SOURCE DOCUMENT: Begin

ISE-potentiometric sensor for the determination of zolmitriptan: applications in plasma, pharmaceutical formulation and in vitro release profile

Abstract

Six different sensors were fabricated and compared for the potentiometric determination of a widely used serotonin receptor agonist zolmitriptan (ZT), which is mainly used for the treatment of acute migraine attacks. Owing to its five-membered lactone ring, ZT was found susceptible to alkaline hydrolysis. The composition of PVC-membrane was systematically optimized via comparing the responses of different membranes. Membranes 1 to 4 contained dioctyl sebacate (DOS) in addition to different ion exchangers, namely, sodium tetraphenylborate (sensor 1), sodium phosphotungstate (sensor 2), sodium phosphomolybdate (sensor 3), and ammonium reineckate (sensor 4). The third sensor demonstrated the best sensitivity with near-Nernstian slope and was selected for the next step. To assess the plasticizer effect, the relatively non-polar plasticizer DOS used in sensor 3 was compared to high dielectric constant plasticizer nitrophenyl octyl ether (NPOE) in sensor 5; it was observed that the latter possessed better sensitivity (LOQ = 6.66 × 10⁻⁶ mol L⁻¹), slope (52.821 mV decade⁻¹), and response time. The effect of ionophore on sensor performance was evaluated, where hydroxypropyl β-cyclodextrin was further incorporated as an ionophore (sensor 6), resulting in remarkably higher sensitivity (LOQ = 3.33 × 10⁻⁶ mol L⁻¹), better near-Nernstian slope (59.915 mV decade⁻¹), and faster response time. The pH and temperature effects as well as the selectivities of the ionophore-free membrane (sensor 5) and the ionophore-containing membrane (sensor 6) were compared to evaluate the effect of the ionophore on the sensor performance. The developed sensors (5 and 6) were found to be selective for ZT in the presence of different interfering ions as well as a ZT alkaline degradation product. The sensor performances were assessed as per IUPAC recommendations and used for the determination of ZT in the presence of its degradation product in the raw material, orodispersable tablets, and in spiked plasma samples. The stability of sensor response over a wide pH range (pH 2 to 8) enabled selective inline ZT release profile monitoring at different physiological pH values in the presence of its hydrolytic degradation product.

SOURCE DOCUMENT: End
DATA EXTRACT: Begin

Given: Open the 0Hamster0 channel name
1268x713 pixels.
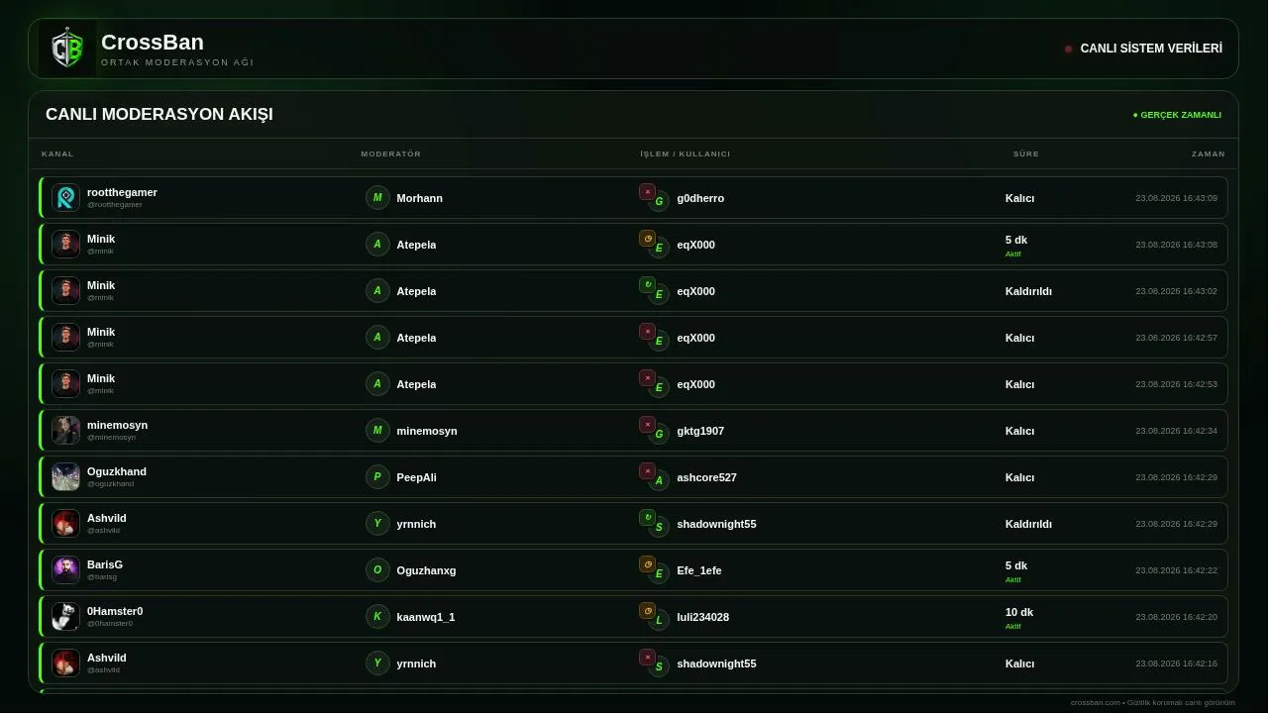Looking at the screenshot, I should pyautogui.click(x=115, y=611).
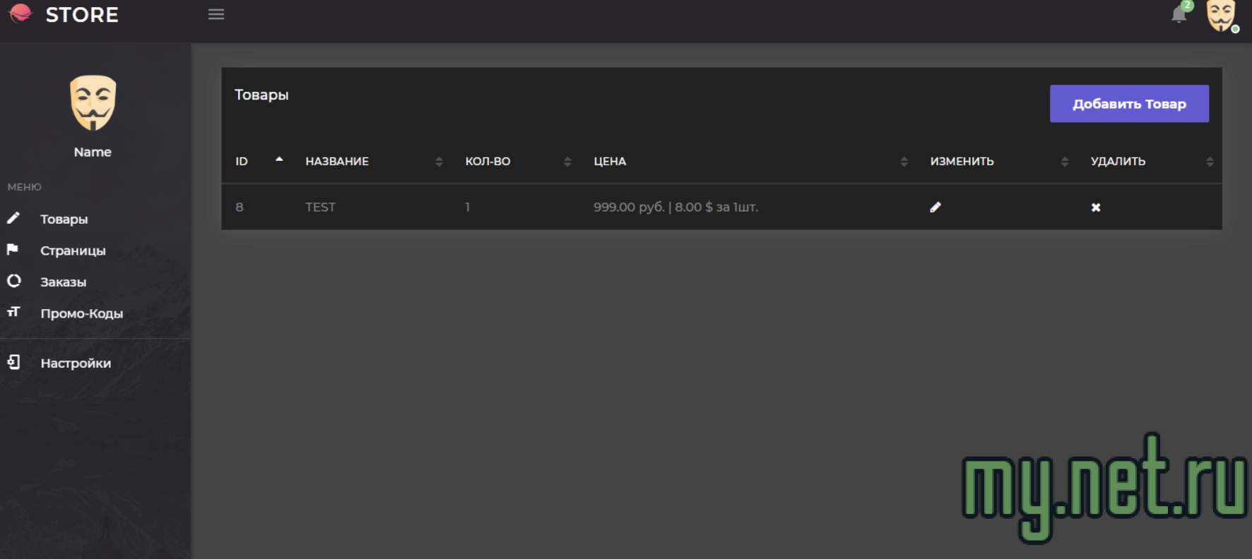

DATA EXTRACT: End

EXERCISE TASKS:
a - According to the zolmitriptan sensor abstract, what slope did sensor 5 show?
b - Does each statement below agree with the zolmitriptan sensor abstract? Answer yes or no for each, quoting the deciding words.
(i) Sensor 5 used dioctyl sebacate as its plasticizer.
(ii) ZT is susceptible to alkaline hydrolysis.
(iii) Sensor 6 had an LOQ of 3.33 × 10⁻⁶ mol L⁻¹.
c - Which ion exchangers does the zolmitriptan sensor abstract name for membranes 1 to 4?

OUTPUTS BY TASK:
a - 52.821 mV decade⁻¹

b -
(i) No: "high dielectric constant plasticizer nitrophenyl octyl ether (NPOE) in sensor 5"
(ii) Yes: "ZT was found susceptible to alkaline hydrolysis"
(iii) Yes: "resulting in remarkably higher sensitivity (LOQ = 3.33 × 10⁻⁶ mol L⁻¹)"

c -
- Sodium tetraphenylborate (sensor 1)
- Sodium phosphotungstate (sensor 2)
- Sodium phosphomolybdate (sensor 3)
- Ammonium reineckate (sensor 4)